Transcriptional counterbalance of parental acclimation in TGP
Transcriptional studies show that when WGP and TGP co-exist, these
plastic responses tend to follow different trajectories and are
influenced by different sets of genes and molecular functions (Shama et
al., 2016; Bell and Stein, 2017; Hales et al., 2017; Webster et al.,
2018; Bernal et al., 2022). However, this question has rarely been
considered when both plastic responses are adaptive. We address this
question in D. mojavensis (Diaz et al., 2020) , where we have
previously analyzed the level of parent-to-offspring environmental
predictability linked to TGP when comparing life stages. As expected
from previous thermal tolerance data, transcriptional TGP was only
detected in larva stages. Our results also support the hypothesis of
diverging transcriptional trajectories between plastic responses within
and across generations. However, in contrast to previous findings in
other organisms (Bell and Stein, 2017; Hales et al., 2017), we found
that such diverging trajectories involve many of the same genes normally
expressed in WGP. Approximately 56 % of DE genes associated with TGP
overlapped with WGP. Interestingly, most genes significantly associated
with TGP are up-regulated, as opposed to transcriptional WGP, where many
more genes are down-regulated in response to acclimation in the
offspring.
We suggest that this up-regulation caused by the parental acclimation in
TGP represents a transcriptional counterbalance of gene expression that
helps explain the molecular bases of the adaptive component previously
detected from heat tolerance data in TGP (Diaz et al., 2020). Thus, the
offspring might benefit from parental acclimation by restoring the
expression of genes that will be down-regulated by the heat-shock
response when they are themselves acclimated. To understand their role
in thermal tolerance, we identify different types of these genes
triggered by parental acclimation, which can be classified into two
groups. First, parental acclimation activates some genes clearly
associated with the heat shock response, such as proteolysis, and only
two Hsp genes (Sørensen et al., 2005; Mahat et al., 2016). One of these,
Hsp83, is down-regulated in WGP, suggesting a transcriptional constraint
in the activation of this gene in the larva stage, which is compensated
by parental acclimation. Interestingly, this gene has been associated
with maternal transfer to early embryos in D. melanogaster (Ding
et al., 1993), being expressed during oogenesis and embryogenesis.

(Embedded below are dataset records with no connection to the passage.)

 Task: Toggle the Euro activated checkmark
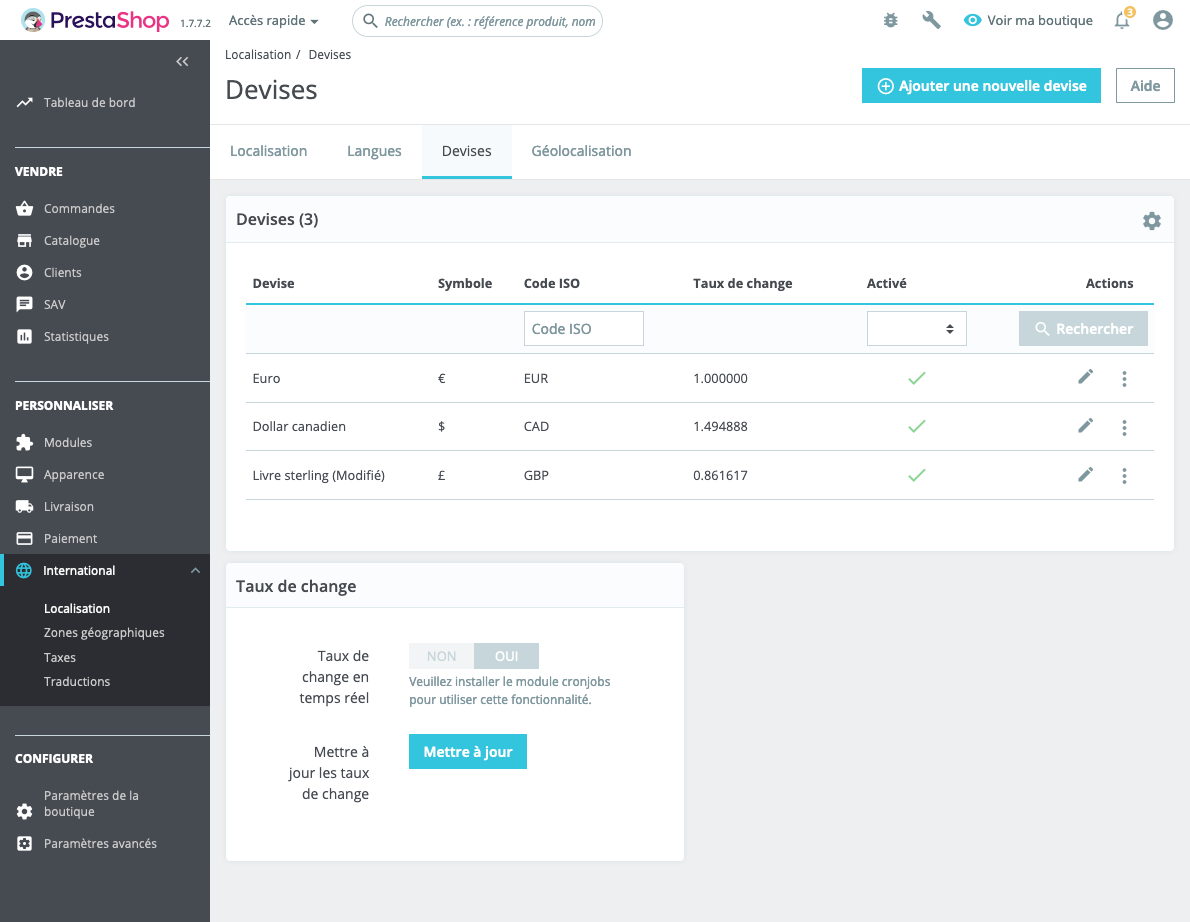[x=917, y=378]
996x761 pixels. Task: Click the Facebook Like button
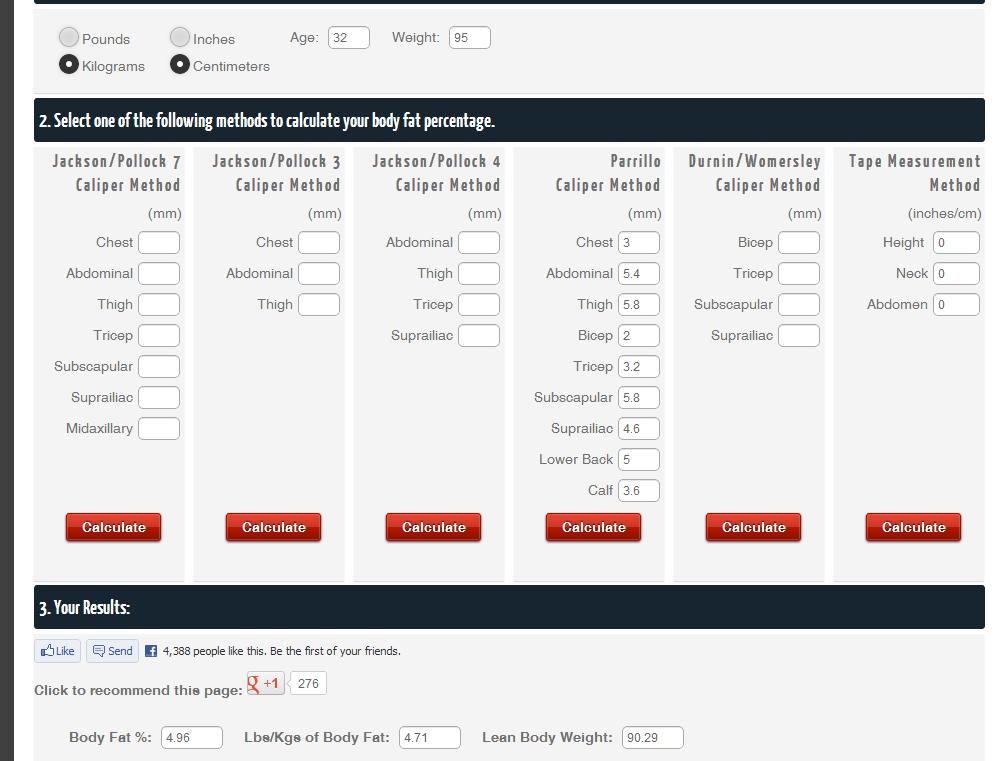pyautogui.click(x=57, y=651)
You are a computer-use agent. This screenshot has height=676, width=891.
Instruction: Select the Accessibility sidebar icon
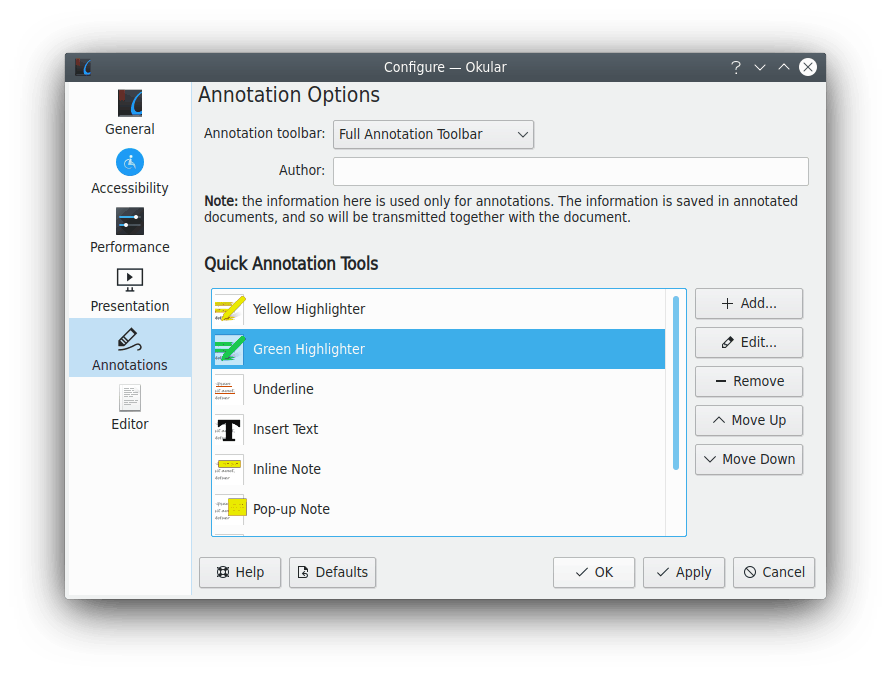129,162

We also identified genes activated by parental acclimation that might be
associated with heat tolerance but are not part of the heat-shock
response. Genes associated with GO categories of collagen modifications
are particularly interesting, such as procollagen-proline 4-dioxygenase
activity and peptidyl-proline hydroxylation to 4-hydroxyl-L-proline. We
identified four such genes, which encode enzymes that catalyze the
formation of hydroxyproline (Myllyharju, 2008; Gorres and Raines, 2010).
Collagens are extracellular matrix proteins that contribute to tissue
structure and remodeling (Myllyharju and Kivirikko, 2004). This
hydroxylation increases the melting temperature of helical collagen,
which allows these proteins to be stable at body temperatures in mammals
(Rappu et al., 2019). In addition, the down-regulation of these enzymes
has been previously associated with thermal sensitivity in low-tolerantD. melanogaster lines (Vermeulen et al., 2014). As a major
connective tissue, more thermally stable hydroxylated collagen in the
offspring larvae of acclimated parents might allow them to tolerate the
direct effect of heat stress without necessarily accessing the
energetically expensive heat-shock response (Vermeulen et al., 2014).

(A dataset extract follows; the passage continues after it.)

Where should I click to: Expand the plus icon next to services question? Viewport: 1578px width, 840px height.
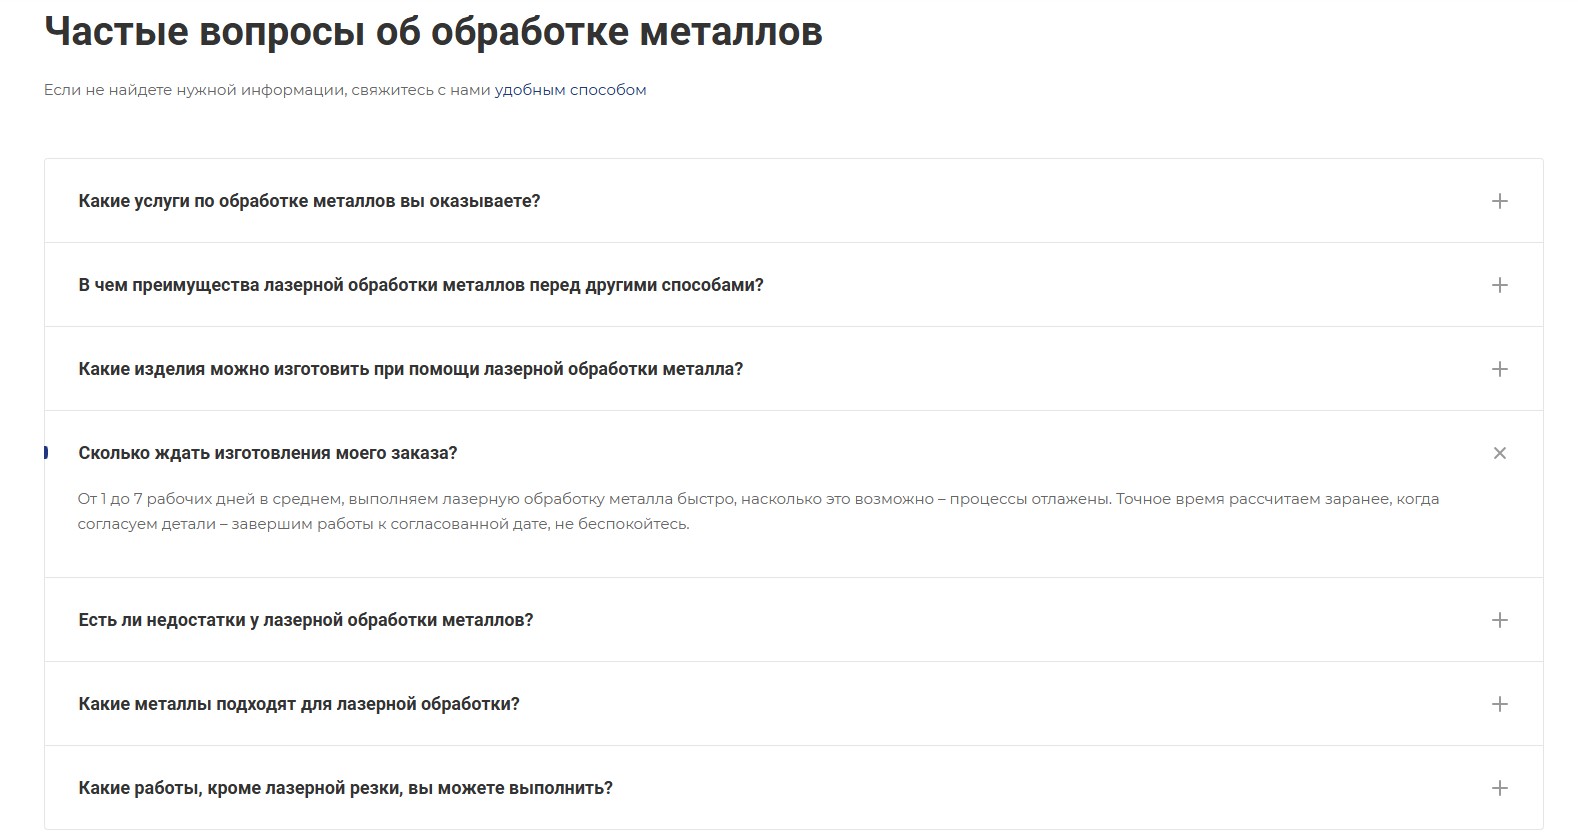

The fact that these pathways are not directly activated during WGP
suggests that such genes are constrained or negatively affected by the
massive up-regulation of chaperones during the heat-shock response in
WGP acclimation.
We provide compelling evidence demonstrating substantial and distinct
differences between adaptive WGP and TGP that contribute to explaining
how selection shapes their transcriptional evolution. The first
difference is evidenced in the role played by the mechanisms of
alternative splicing in transcriptional plasticity, which is linked to
acclimation within generations but not to parental acclimation.

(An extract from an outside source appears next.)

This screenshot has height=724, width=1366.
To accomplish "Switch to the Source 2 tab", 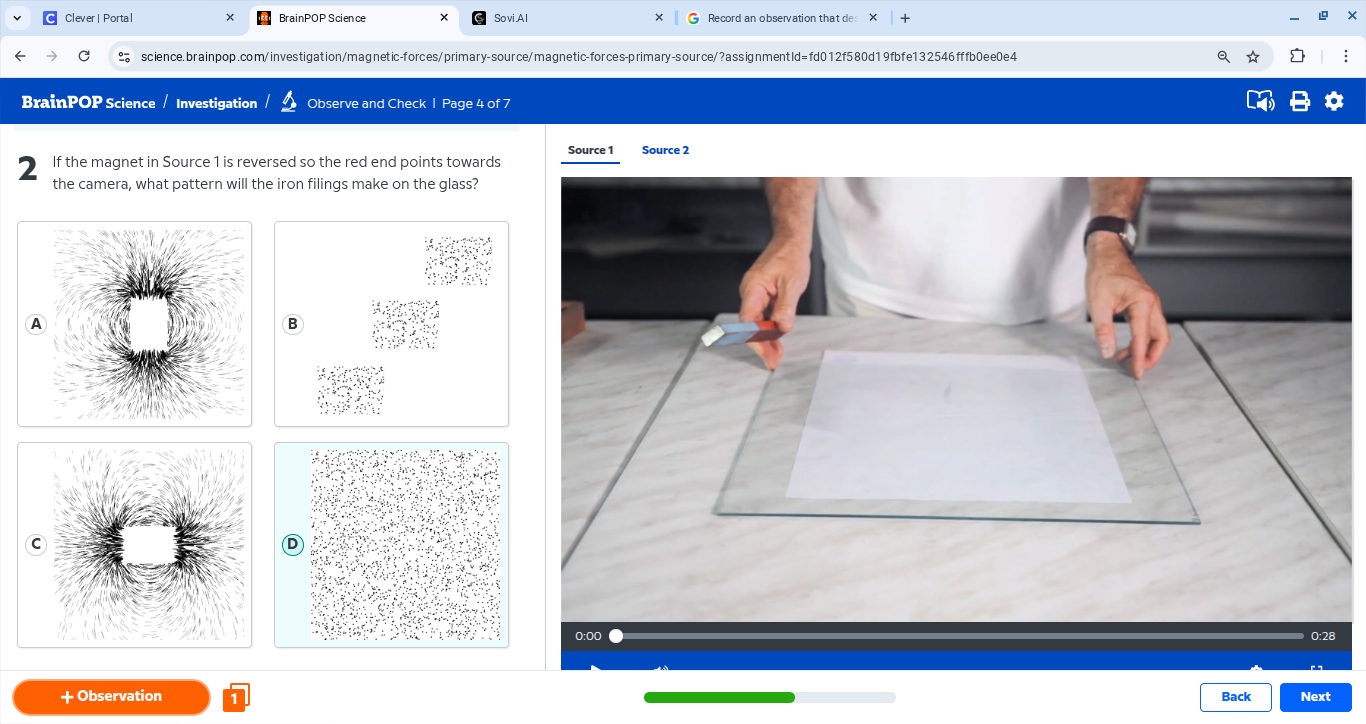I will pyautogui.click(x=665, y=150).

Moreover, our results demonstrate the importance of exploring
alternative splicing in plasticity studies, as these mechanisms involve
distinct genes and functions from those detected in differential
expression analyses. The second difference between WGP and TGP was
detected in the direction of gene expression. Most differentially
expressed genes in response to thermal acclimation are common to both
types of plasticity but are primarily down-regulated in WGP and
up-regulated in TGP. We propose that this pattern might be a
transcriptional counterbalance, where parental acclimation compensates
for the negative effects of thermal stress on the expression level of
some genes despite their potential role in thermal tolerance. Instead of
enhancing the expression of the more energetically expensive molecular
chaperones that characterize acclimation in WGP, parental acclimation
counteracts the negative effects of the heat-shock response. How much of
this pattern can be extended to other organisms or traits remains to be
seen. However, we believe our findings help understand the molecular
bases of adaptive TGP and how the offspring benefit from parental
acclimation to increase their fitness compared to unacclimated parents.